理事長あいさつ

ご挨拶

患者さんに寄り添いながら、
老若男女、貧富の差、肌の色の違いを問わず、すべての方が受けられる医療を目指して。

医療法人八事の森は、内科・小児科・在宅医療を行う「杉浦医院」を中心に、精神科・心療内科・内科を担う「鶴舞こころのクリニック」および生活困窮者への無料診察などを実施している「NPO法人ささしまサポートセンター」、労災事故や職業病になった方の相談にのる「名古屋労災職業病研究会」を運営し、老若男女、貧富の差、肌の色の違いに関わらず、私たちの医療と手当を提供できる体制を築いています。

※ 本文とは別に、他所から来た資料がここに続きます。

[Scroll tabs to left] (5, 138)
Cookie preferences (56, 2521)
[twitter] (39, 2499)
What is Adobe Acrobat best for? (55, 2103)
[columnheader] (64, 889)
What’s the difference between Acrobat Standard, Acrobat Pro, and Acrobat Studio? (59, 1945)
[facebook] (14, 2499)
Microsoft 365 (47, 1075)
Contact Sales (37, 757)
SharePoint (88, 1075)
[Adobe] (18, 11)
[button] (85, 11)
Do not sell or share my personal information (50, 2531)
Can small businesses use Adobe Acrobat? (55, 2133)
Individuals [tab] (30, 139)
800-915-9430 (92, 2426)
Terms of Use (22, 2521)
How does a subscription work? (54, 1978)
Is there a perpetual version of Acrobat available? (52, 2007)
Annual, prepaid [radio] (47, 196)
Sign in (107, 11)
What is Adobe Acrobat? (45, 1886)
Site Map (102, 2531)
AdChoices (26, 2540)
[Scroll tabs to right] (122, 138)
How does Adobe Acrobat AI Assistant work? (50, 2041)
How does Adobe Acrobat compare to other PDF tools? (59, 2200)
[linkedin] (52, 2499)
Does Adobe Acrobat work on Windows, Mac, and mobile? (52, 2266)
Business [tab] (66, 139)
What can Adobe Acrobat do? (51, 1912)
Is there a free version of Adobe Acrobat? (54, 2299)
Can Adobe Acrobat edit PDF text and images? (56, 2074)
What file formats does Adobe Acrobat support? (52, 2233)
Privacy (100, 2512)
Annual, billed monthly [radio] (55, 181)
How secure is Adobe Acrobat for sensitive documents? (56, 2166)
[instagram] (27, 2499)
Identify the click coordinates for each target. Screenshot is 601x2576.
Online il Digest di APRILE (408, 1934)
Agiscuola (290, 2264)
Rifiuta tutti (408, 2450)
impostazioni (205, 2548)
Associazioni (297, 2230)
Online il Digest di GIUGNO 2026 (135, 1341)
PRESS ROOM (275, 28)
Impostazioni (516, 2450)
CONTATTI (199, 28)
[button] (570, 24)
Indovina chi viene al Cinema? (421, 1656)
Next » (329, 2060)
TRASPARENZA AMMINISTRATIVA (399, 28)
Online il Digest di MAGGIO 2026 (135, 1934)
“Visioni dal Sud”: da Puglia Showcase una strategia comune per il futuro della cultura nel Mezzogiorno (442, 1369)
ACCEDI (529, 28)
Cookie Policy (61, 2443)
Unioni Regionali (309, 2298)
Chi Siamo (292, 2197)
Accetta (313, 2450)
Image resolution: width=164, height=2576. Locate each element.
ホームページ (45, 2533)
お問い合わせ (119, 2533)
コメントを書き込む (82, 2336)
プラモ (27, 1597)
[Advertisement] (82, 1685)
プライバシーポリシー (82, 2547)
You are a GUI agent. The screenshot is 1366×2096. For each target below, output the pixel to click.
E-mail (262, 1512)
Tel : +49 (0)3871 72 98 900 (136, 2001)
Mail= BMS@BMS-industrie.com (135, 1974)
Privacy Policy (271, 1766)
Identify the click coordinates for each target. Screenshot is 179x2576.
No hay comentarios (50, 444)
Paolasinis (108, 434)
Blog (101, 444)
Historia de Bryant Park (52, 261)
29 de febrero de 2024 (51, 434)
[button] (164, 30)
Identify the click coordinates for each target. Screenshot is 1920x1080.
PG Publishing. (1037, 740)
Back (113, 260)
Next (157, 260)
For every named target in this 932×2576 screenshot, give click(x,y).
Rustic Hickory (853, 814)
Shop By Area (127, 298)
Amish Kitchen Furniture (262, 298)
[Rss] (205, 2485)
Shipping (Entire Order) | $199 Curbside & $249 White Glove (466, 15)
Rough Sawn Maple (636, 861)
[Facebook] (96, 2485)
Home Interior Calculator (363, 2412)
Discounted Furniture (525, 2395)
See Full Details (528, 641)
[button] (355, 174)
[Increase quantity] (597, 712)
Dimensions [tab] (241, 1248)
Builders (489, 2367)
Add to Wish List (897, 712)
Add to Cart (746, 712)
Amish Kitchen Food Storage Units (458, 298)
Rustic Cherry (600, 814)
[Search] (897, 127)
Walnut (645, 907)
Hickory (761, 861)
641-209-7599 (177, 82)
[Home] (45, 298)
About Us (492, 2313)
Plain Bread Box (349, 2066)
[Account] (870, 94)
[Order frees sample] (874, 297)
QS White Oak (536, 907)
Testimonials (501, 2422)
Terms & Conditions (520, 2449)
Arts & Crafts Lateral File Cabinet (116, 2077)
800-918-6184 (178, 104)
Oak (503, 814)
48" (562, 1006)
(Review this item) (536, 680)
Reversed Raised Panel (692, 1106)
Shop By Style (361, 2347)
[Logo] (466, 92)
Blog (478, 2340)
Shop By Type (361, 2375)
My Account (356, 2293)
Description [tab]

はじまりは「杉浦医院」の前院長・杉浦裕先生との出会いでした。
杉浦先生にステージ4の胃癌が見つかり、手術を受けるに際して杉浦先生が行っていた野宿者の医療相談ボランティアのピンチヒッターを依頼されたときのことです。私は学生時代からホームレス支援に関わっていたため、その依頼自体は自然なことでした。ところがその後、杉浦先生から杉浦医院の継承してほしいという話が持ちかけられたのです。
自身の死と真摯に向き合っておられた杉浦先生の姿に心を打たれましたが、継承する責任の重大さに迷いもありました。杉浦医院を引き継ぐということは、クリニックだけでなく杉浦先生が行ってきたホームレス支援や名古屋労災職業病研究会などの多くの活動も引き継ぐということだからです。そんな私に杉浦先生は「一度に抱え込もうと無理をしなくていいよ。少しずつやってください」と言ってくださいました。

そうして私は覚悟を決め、杉浦先生とクリニックの診療を分担しつつ約3年の期間をかけて少しずつ活動を引き継ぎ、杉浦医院の院長となりました。また、名古屋労災職業病研究会の代表、笹島診療所をNPO法人化し、ささしまサポートセンターの理事長にも就任いたしました。

杉浦医院では前院長時代から訪問診療を行っていましたが、国の方針が在宅医療に力を置かれるようになったこともあり、現在では当時の約6倍の訪問診療を行うようになりました。そうして「杉浦医院」自体が成長したことで、2013年に「医療法人八事の森」を設立するに至ったのです。

さらに2019年6月には精神科分院として「鶴舞こころのクリニック」を開院しました。 これは2011年に発表された森川すいめい氏の研究や2014年にささしまサポートセンターが全日本民医連、岐阜大学医学部と協力して行った精神保健調査により、日本においてホームレス状態にある方が高い割合で精神知的障害を抱えていることが証明され、精神科疾患を抱える多くのホームレスの方々に対する精神科フォローが必要であることがわかったことによります。2016年4月より渡邉貴博先生を招いて精神科訪問診療および訪問看護を開始し、その渡邉先生を院長に迎えて「鶴舞こころのクリニック」を開院することができました。

医療法人八事の森はこれからも杉浦先生の遺志を受け継ぎつつ、患者さんに寄り添い地域に住むすべての方の心と体のケアを目指して、今後も一歩ずつ着実に歩みを進めてまいります。

医療法人八事の森
 理事長 森亮太

プロフィール

  • <所属団体・所属学会・資格>

    • ●医療法人八事の森 理事長
    • ●杉浦医院 院長
    • ●名古屋労災職業病研究会 代表
    • ●NPO法人ささしまサポートセンター 理事長
    • ●外国人医療センター 理事
    • ●日本内科学会
    • ●日本外科学会 外科専門医
    • ●日本癌治療認定医
    • ●日本プライマリ・ケア連合学会
  • <略歴>

    • 1970年生まれ。
    • 1998年に名古屋市立大学医学部卒業。
    • 宗教法人在日本南プレスビテリアンミッション淀川キリスト教病院で内科・小児科から救急、ホスピスでの緩和医療まで幅広く研修。
    • その後、名古屋市立東市民病院で外科医として勤務する。
    • 国立療養所恵那病院(現市立恵那病院)では、NST(栄養サポートチーム)を立ち上げる。
    • 名古屋共立病院、第1なるみ病院を経て2010年4月から杉浦医院の副院長として勤務し、2011年1月より杉浦医院院長となる。
    • 2013年、医療法人八事の森として法人化。
    • 2019年6月、精神医療を専門とする鶴舞こころのクリニックを開院。

主な活動

笹島診療所(現NPO法人ささしまサポートセンター)での野宿労働者の支援、外国人医療センターでの無料医療相談、名古屋労災職業病研究会での相談医としてボランティア活動にかかわっている。2016年9月、幻冬社より『長寿大国日本と「下流老人」』を出版。